3 listopada 2006

Trup w szafie

Mówi się - wszędzie dobrze gdzie nas nie ma. I coś w tym jest. To moje nowe miejsce jest wreszcie takie jak lubię. Pełne życia i ludzi o średniej wieku zbliżonej do mojej albo mniejszej. Taka zwykła biurowa codzienność - "Pan Kanapka", pogaduszki w kuchni przy robieniu herbaty i myciu kubków, recepcja i oczywiście kawały. Trzeba obudzić czujność bo z bandą programistów i kreatywnych nigdy nic nie wiadomo. Dziś na przyklad wysłali z kompa jednego z kolegów, do wszystkich w biurze, zapytanie następującej treści - jeśli ktoś znalazł mój wibrator analny pilnie proszę o zwrot. Nauczka - odchodząc od biurka blokuj kompa :).

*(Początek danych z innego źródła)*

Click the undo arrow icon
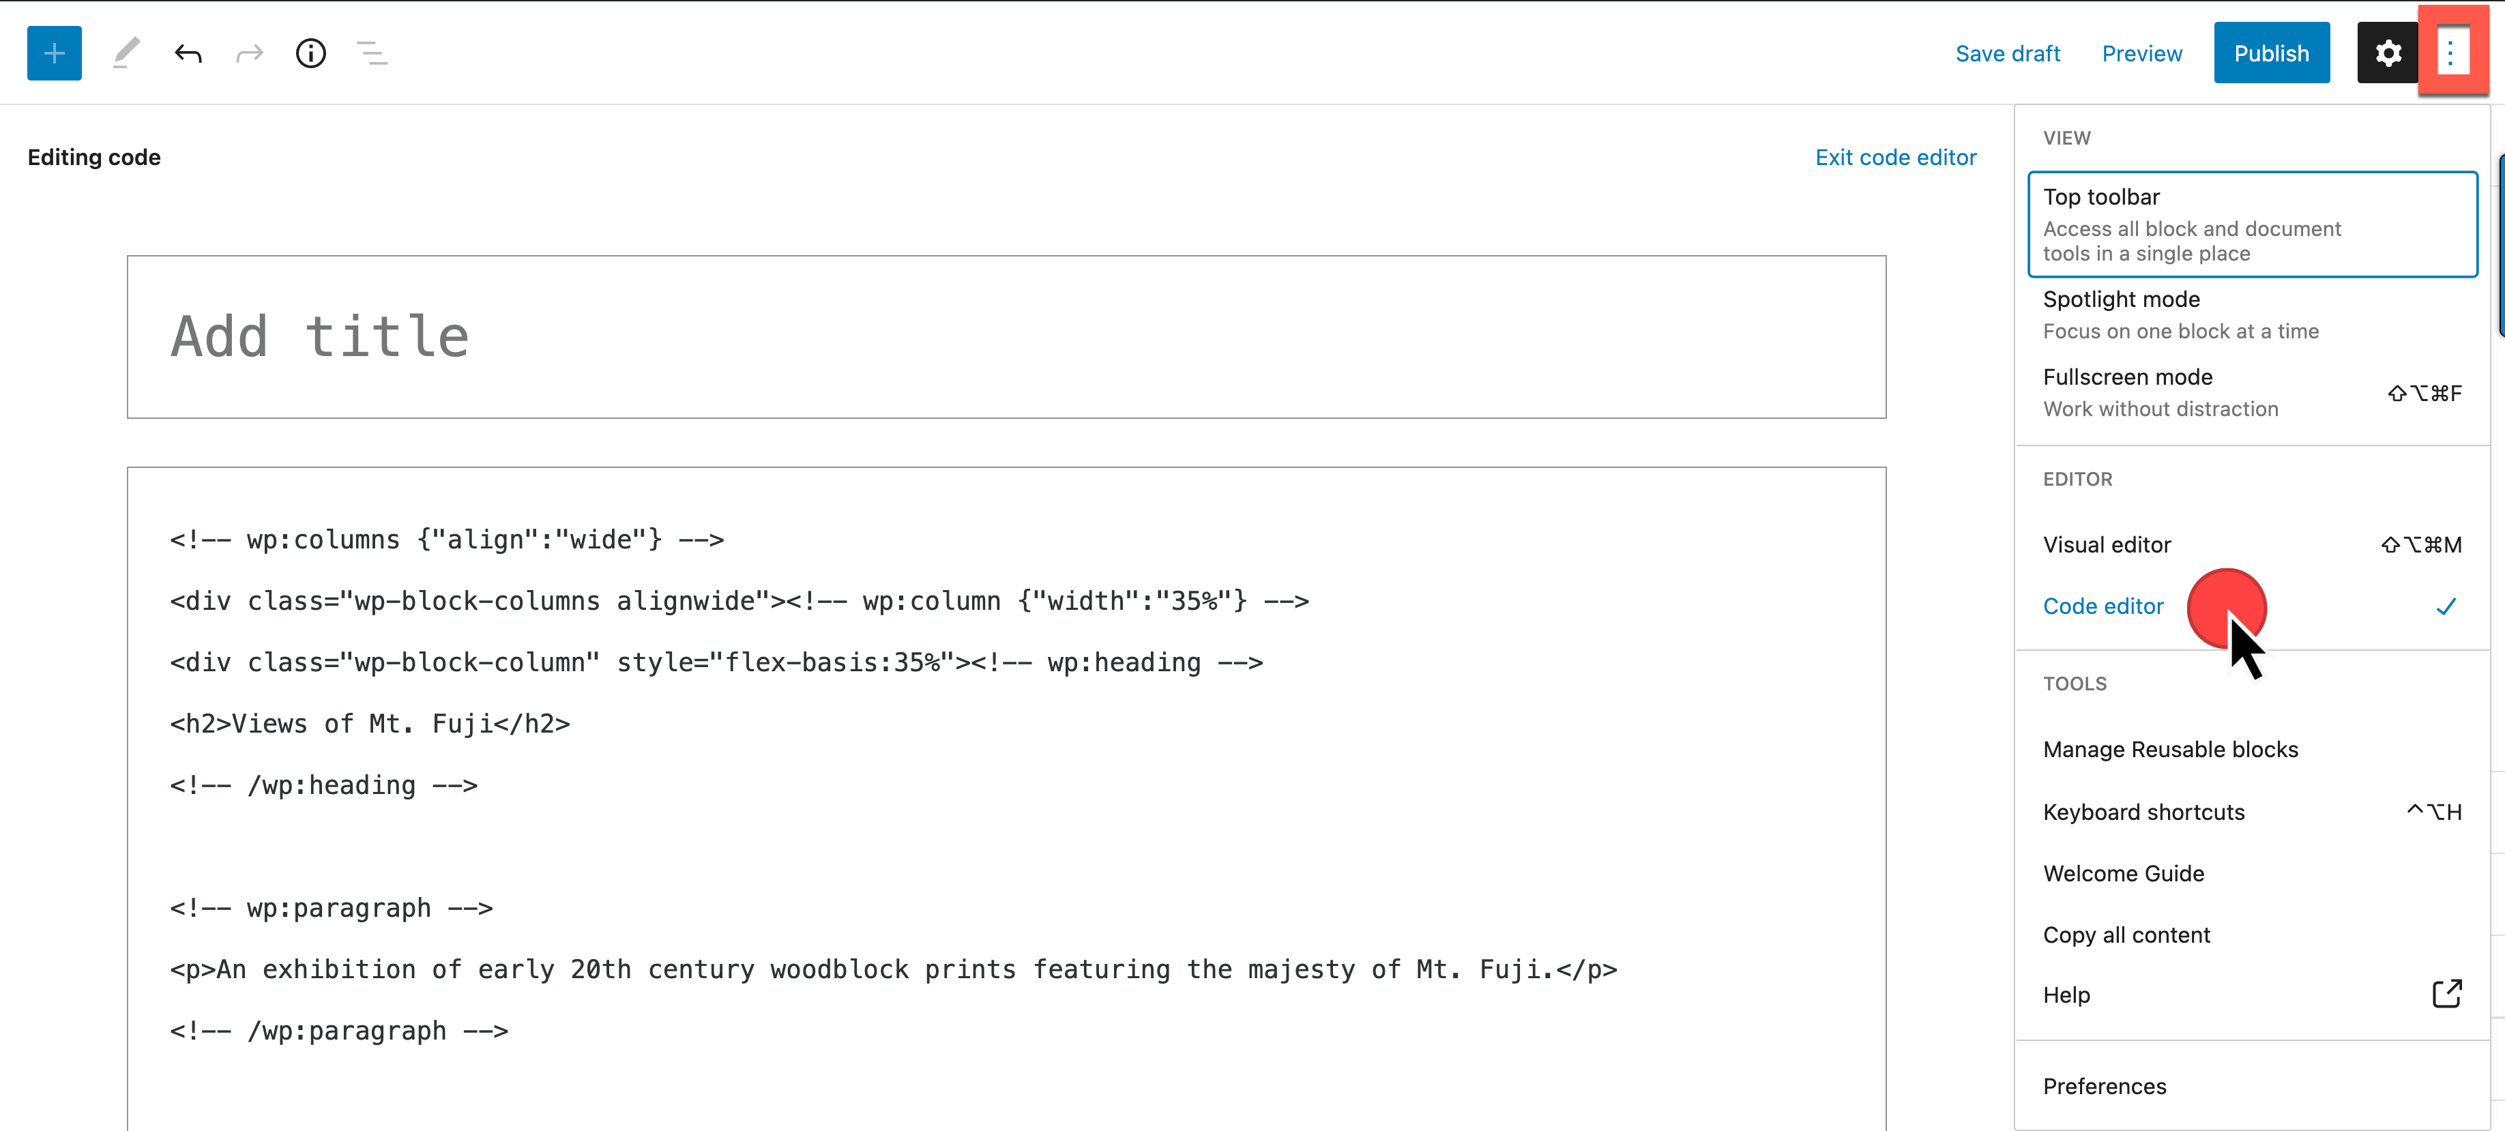188,53
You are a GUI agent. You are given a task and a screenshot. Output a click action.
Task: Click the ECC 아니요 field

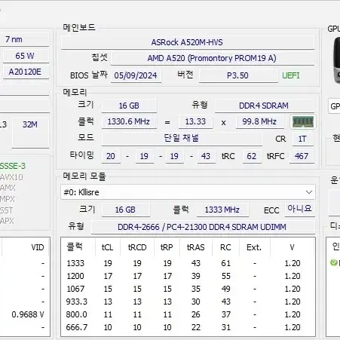299,209

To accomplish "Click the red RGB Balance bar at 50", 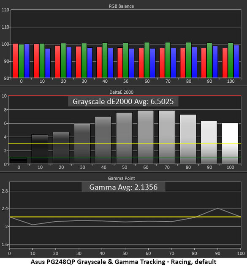I will click(x=120, y=62).
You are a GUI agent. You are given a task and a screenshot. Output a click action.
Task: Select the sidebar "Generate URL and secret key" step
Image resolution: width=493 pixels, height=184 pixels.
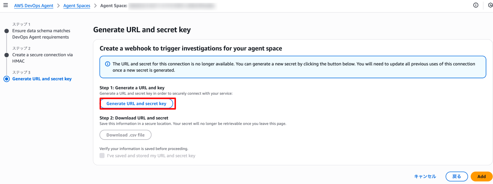(x=42, y=79)
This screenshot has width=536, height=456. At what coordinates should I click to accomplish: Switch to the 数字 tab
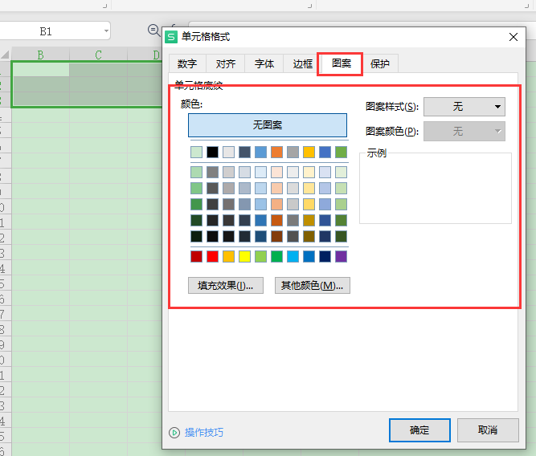tap(187, 64)
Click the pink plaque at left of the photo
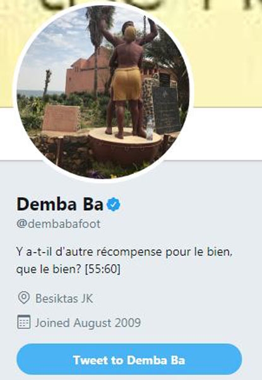 (61, 118)
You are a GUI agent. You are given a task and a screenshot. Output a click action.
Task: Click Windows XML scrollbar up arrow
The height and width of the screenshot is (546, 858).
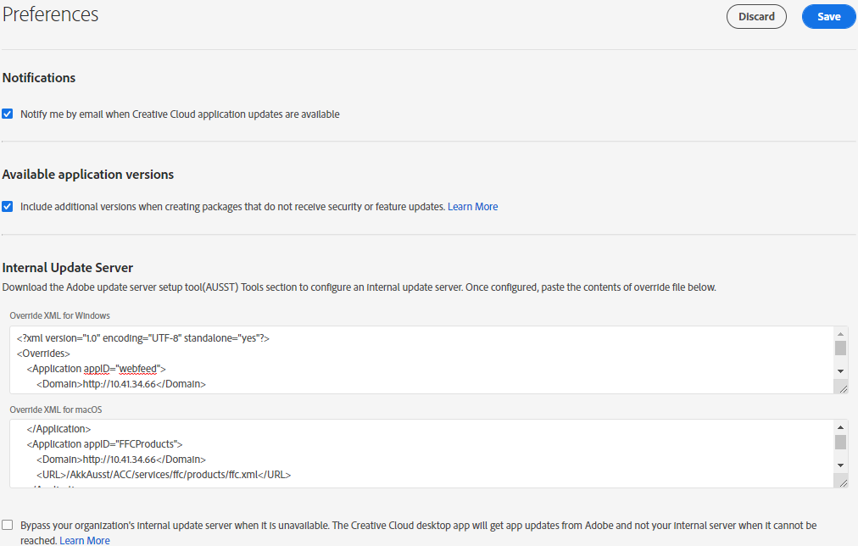click(840, 332)
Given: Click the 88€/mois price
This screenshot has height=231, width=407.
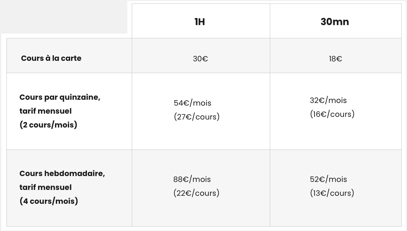Looking at the screenshot, I should click(x=192, y=179).
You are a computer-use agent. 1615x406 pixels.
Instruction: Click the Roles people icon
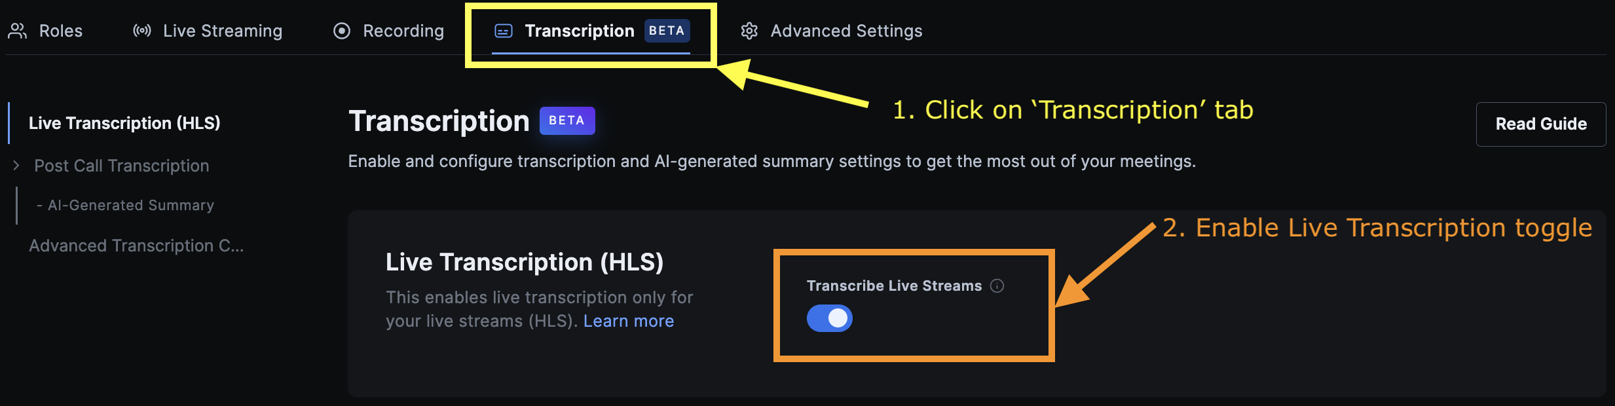tap(18, 30)
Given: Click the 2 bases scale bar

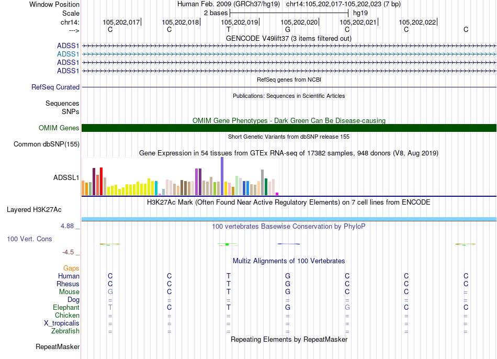Looking at the screenshot, I should click(289, 12).
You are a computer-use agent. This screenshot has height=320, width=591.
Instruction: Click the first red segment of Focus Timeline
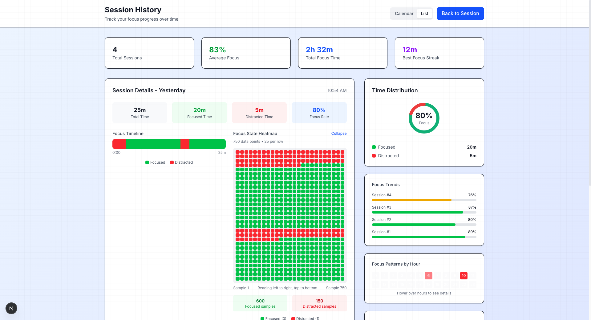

Jak mi tego brakowało! Zwykłego biurowego życia. I nawet nie popsuł mi humoru fakt, że odkopałam już kilka trupów w księgach oraz zidentyfikowałam działania na szkodę spółki popełniane przez jednego z członków zarządu. Każdego trupa trzeba wyciągnąć na światło dzienne i z honorami pochować i tym się zajmę w najbliższym czasie. Szkoda mi trochę prezesa bo w nieświadomości facet żył trochę. Ale cóż - przybyłam - zabaczyłam - posprzatam i będzie jak w zegarku. Nie ma takiego bagna w księgach, którego nie da się osuszyć. "Audyt by me" zajmie jeszcze jakiś tydzień potem plan działan w celach naprawczych. A w międzyczasie odpowiadam na telefony z pytaniami jak zaksięgowac ta... a jak wyeksportowac tamto... i dlaczego wiersze w excelu nie układają się "za koleją" (cytat).

Jest fajnie. Lubie jak się coś dzieje, rutyna mnie zabija.